Books

Whale Origins—Conquering the Seas

Science  12 Feb 1999:
Vol. 283, Issue 5404, pp. 943a
DOI: 10.1126/science.283.5404.943a

A review by John E. Heyning*

The Emergence of Whales Evolutionary Patterns in the Origin of Cetacea J. G. M. Thewissen, Ed. Plenum, New York, 1998. 491 pp. $115. ISBN 0-306-45853-5.

Along the now vanished shores of Tethys some 50 million years ago, a four-legged mammal ambled into the water and began one of the most dramatic morphological transformations in vertebrate evolution: the emergence of whales. Cetaceans are traditionally classified into the suborders Odontoceti, toothed whales and dolphins; Mysticeti, baleen whales; and Archaeoceti, a morphological grade of extinct whales, known only from the Eocene, that represent the transition from land dwellers to the two extant suborders. After a comprehensive overview of archaeocetes was completed by Remington Kellogg in 1936 (1), our knowledge of these early whales remained stagnant until the 1980s. Since then, a phenomenal proliferation of discoveries of new fossil taxa and the advances provided by new analytical tools have clarified many issues surrounding whale origins. The Emergence of Whales, an excellent multi-authored book edited by Hans Thewissen, offers a modern synoptic review of archaeocetes coupled with novel findings and new analyses.

The claim that cetaceans are most closely related to ungulates (hoofed, grazing mammals) was first made over 100 years ago and has recently gained wide acceptance on the basis of molecular, morphological, and paleontological studies. The fossil record reveals numerous similarities between archaeocetes and mesonychians, a paraphyletic basal group of primarily carnivorous ungulates. This book, especially in the chapters dealing with dentition and the vascularization of the basicranium, more fully resolves the relationship between these two groups. For example, the immense mesonychian Andrewsarchus from Mongolia was previously thought to be closely related to cetaceans. Several phylogenetic analyses in this book suggest that Andrewsarchus actually falls outside the clade containing cetaceans and the mesonychids sensu stricto, and that the earlier assessment was based primarily on superficial similarities and size.

Contradicting morphology-based phylogenies, some analyses of molecular data, including two in this volume, suggest that cetaceans actually arose from within the order Artiodactyl (cows, pigs, camels) and that hippos are the living sister taxa to cetaceans. Previous experience suggests we should be cautious about wholeheartedly embracing such provocative hypotheses of relationships. More often than not, such controversial claims are found to be weakly supported or contradicted when scrutinized in more-detailed analyses (2) or examined using additional taxa or characters. For example, most analyses of the morphological data indicate that perissodactyls (horses, tapirs, rhinos) form the sister taxon to cetaceans (3), yet in all the molecular analyses this potential relationship either has not been fully explored or, in some cases, has been excluded by the designation of perissodactyls as an outgroup. Nonetheless, evaluating the most parsimonious and powerful explanation of all the observed characters warrants an analysis that includes all the available data.

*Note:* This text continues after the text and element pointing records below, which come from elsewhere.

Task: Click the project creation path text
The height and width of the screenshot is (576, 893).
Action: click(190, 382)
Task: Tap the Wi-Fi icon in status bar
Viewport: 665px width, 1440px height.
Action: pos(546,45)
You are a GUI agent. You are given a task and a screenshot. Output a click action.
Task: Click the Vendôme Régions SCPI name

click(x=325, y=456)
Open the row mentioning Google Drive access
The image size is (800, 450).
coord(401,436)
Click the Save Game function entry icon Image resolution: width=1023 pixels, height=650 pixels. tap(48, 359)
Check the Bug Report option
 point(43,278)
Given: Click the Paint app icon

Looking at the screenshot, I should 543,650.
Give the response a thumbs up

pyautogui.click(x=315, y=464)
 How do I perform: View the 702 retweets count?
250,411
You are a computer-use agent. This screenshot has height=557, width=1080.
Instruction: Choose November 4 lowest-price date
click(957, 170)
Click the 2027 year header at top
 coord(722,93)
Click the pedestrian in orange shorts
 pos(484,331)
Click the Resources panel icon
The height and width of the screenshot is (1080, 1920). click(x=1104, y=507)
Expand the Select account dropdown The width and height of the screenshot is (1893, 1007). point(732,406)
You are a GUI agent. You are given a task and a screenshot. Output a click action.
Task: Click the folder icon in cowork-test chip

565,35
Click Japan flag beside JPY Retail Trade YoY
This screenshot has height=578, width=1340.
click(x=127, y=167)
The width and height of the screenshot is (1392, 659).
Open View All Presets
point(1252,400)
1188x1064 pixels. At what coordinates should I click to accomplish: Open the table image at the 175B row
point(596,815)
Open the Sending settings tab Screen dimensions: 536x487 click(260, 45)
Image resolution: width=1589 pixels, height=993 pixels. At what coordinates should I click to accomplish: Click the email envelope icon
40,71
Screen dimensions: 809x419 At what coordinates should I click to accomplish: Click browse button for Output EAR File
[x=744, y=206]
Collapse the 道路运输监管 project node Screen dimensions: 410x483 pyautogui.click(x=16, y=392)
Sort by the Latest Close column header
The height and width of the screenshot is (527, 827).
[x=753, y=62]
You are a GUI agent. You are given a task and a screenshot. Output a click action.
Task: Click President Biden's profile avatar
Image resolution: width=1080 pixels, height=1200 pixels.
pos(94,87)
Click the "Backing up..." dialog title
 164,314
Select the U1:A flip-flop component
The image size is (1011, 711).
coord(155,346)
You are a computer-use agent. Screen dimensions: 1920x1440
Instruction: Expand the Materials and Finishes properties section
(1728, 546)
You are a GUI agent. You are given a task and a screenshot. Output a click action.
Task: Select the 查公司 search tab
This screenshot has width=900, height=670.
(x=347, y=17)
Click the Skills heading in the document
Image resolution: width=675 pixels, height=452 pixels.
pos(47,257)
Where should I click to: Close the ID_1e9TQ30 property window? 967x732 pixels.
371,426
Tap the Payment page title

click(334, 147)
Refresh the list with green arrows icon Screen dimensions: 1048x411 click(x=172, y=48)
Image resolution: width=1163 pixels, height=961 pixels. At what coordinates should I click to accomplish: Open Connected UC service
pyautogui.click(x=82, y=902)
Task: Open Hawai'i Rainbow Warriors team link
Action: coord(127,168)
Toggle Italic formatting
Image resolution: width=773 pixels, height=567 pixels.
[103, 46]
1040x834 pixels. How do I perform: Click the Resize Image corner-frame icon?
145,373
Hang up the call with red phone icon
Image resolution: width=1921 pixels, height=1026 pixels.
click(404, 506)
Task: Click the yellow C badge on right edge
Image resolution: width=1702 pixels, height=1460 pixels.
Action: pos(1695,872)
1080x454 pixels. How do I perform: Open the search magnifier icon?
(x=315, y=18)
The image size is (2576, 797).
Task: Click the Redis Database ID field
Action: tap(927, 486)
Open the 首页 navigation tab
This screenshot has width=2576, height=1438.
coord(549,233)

One of the most dramatic morphological changes found in early cetaceans was the shift from quadruped locomotion to the axial undulation of swimming. Several chapters chronicle these changes through detailed examinations of the vertebral column, limb structure, and the presumed osteological correlates of tail flukes. In a provocative investigation, isotope ratios of oxygen and carbon within fossils are used to determine whether the Eocene cetaceans were capable of drinking seawater. One striking conclusion is how quickly these transitions occurred. Late in the Early Eocene, Pakicetus and its contemporaries were quadruped animals that drank freshwater. A few million years later, in the Middle Eocene, Rodhocetus and its kin were probably swimming with tail flukes, while feeding and drinking exclusively in the marine realm.

Without placing too much faith in the absence of fossils as evidence, the hypotheses that archaeocetes first evolved in fluvial or estuarian environments of the eastern Tethys and subsequently dispersed as the more morphologically and physiologically advanced forms conquered the oceans is certainly plausible. All of the morphologically most primitive and chronologically oldest fossil archaeocetes are found along the shores of the eastern Tethys, now India and Pakistan, whereas the more derived and fully marine protocetids and basilosaurids of the Middle and Late Eocene are found in rocks from Asia, North Africa, North America, and Antarctica.

The strength of The Emergence of Whales is its multi-disciplinary approach. Data from molecular genetics, functional morphology, isotopic signatures, and paleoecology are all set in a phylogenetic framework in order to provide insight into early whale evolution. Although the morphological perspective is not comprehensive, it offers important anatomical vignettes such as those relating to hearing and swimming. All told, the contributors have created an extremely data-rich volume from which scholars will glean knowledge for years to come.